If, as actor Joel Kinnaman contends, you become a new person every 10 years, that bodes well for his character in “For All Mankind,” a fictionalized look at the space race.
In the first season, Kinnaman’s calculating astronaut Edward Baldwin was hardly a role model. He complained about the United States’ position in the world and wasn’t above sharing his anger.
In the second season – set 10 years later -- “Ed is happier and more content and just seems at peace with life,” Kinnaman says. “At the end of the first season he suffered through the ultimate tragedy: the loss of a child. As an actor, that is the great challenge – to sort of portray that kind of trauma. For me, it was one of the most exciting parts of playing this character.”
In the show’s alternate universe, the Soviet Union beat the United States to the moon. That changed the dynamics at NASA and began a series of moves designed to catch up and move past the rivals.
In season two, both countries have bases on the moon. As in the first season, historic figures weave in and out of the fictional world.
“In the writers’ room, we came up with a lot of ideas and a lot of things that fit into the alternate timeline,” co-creator Ronald D. Moore says. “And then it was about, well, ‘What are the things that fit within the story that are important to know?’ Like the progress of the Cold War.”
“We’re adapting history,” co-creator Ben Nedivi adds. “The fun of that is picking and choosing the things that change but also the things that didn’t change. (We’re) finishing the stories that never got their chance.”
The Mercury astronauts, for example, never got to be a part of the space program. In the revision, that’s not the case. Politicians get a second chance; pop culture takes a hit.
“If you see the first season, you think, ‘OK, a little alternate history but it kind of feels like “Mad Men” in the NASA environment,’” Kinnaman says. “But the vision for this show is so much bigger than that.

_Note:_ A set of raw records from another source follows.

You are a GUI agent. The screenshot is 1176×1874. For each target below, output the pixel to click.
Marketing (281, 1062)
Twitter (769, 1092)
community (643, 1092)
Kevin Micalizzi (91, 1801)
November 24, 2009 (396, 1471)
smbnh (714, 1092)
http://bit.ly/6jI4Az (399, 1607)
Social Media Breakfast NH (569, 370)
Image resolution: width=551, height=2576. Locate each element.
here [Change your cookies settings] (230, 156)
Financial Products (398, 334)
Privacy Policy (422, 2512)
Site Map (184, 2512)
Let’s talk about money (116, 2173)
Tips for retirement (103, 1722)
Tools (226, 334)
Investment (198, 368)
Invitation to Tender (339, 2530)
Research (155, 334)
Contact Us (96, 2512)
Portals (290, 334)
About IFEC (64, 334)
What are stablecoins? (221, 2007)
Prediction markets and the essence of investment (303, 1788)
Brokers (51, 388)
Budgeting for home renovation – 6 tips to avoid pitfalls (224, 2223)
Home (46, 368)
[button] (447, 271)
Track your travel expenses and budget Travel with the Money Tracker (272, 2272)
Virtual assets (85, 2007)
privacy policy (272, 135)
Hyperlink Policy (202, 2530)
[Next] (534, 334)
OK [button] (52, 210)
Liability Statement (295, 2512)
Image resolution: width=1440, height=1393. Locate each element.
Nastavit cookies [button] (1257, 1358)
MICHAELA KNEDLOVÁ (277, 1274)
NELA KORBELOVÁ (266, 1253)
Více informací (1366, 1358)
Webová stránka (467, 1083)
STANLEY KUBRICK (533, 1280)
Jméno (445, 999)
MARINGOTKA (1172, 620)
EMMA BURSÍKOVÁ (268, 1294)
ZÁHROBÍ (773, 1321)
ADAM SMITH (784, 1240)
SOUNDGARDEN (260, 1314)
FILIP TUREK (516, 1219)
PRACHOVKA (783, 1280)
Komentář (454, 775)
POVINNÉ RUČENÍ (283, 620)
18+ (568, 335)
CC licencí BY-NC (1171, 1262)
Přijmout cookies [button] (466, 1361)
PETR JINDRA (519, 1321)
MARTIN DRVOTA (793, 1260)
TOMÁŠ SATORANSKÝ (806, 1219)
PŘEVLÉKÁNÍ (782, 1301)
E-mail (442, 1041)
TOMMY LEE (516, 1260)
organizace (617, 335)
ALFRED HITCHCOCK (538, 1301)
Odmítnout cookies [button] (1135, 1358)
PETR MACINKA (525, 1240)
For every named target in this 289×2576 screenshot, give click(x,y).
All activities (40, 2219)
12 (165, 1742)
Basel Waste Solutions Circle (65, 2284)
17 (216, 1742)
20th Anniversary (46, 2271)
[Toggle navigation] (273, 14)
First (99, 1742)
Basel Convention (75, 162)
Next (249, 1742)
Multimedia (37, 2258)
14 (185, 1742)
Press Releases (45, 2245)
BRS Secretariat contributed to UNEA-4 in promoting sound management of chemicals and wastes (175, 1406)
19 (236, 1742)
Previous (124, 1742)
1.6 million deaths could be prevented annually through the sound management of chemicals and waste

Now we’re starting to show audiences what that vision is and it’s a lot of fun.”
In the new season, the Jamestown moon base has expanded and Ed is chief of the Astronaut Office.
To make sure audiences aren’t duped into thinking historical figures were actually a part of this world, “we always try to honor who they really were and nogt just change them radically or have them do crazy things just for our story purposes,” Moore says. “They’re usually in the show to serve a specific story function. That also then limits how much you can do with them, so we kind of populate the universe mostly with fictional characters.”
Already renewed for a third season, “For All Mankind” is expected to take even more leaps.
“The longer the show goes, the more we kind of branch off into our own alternate reality anyway and we get further and further from real-life figures that would have meaning in our particular story,” Moore says. “It’s something we’re always mindful of and we’re always very careful about.”
“For All Mankind” is streaming on Apple TV+.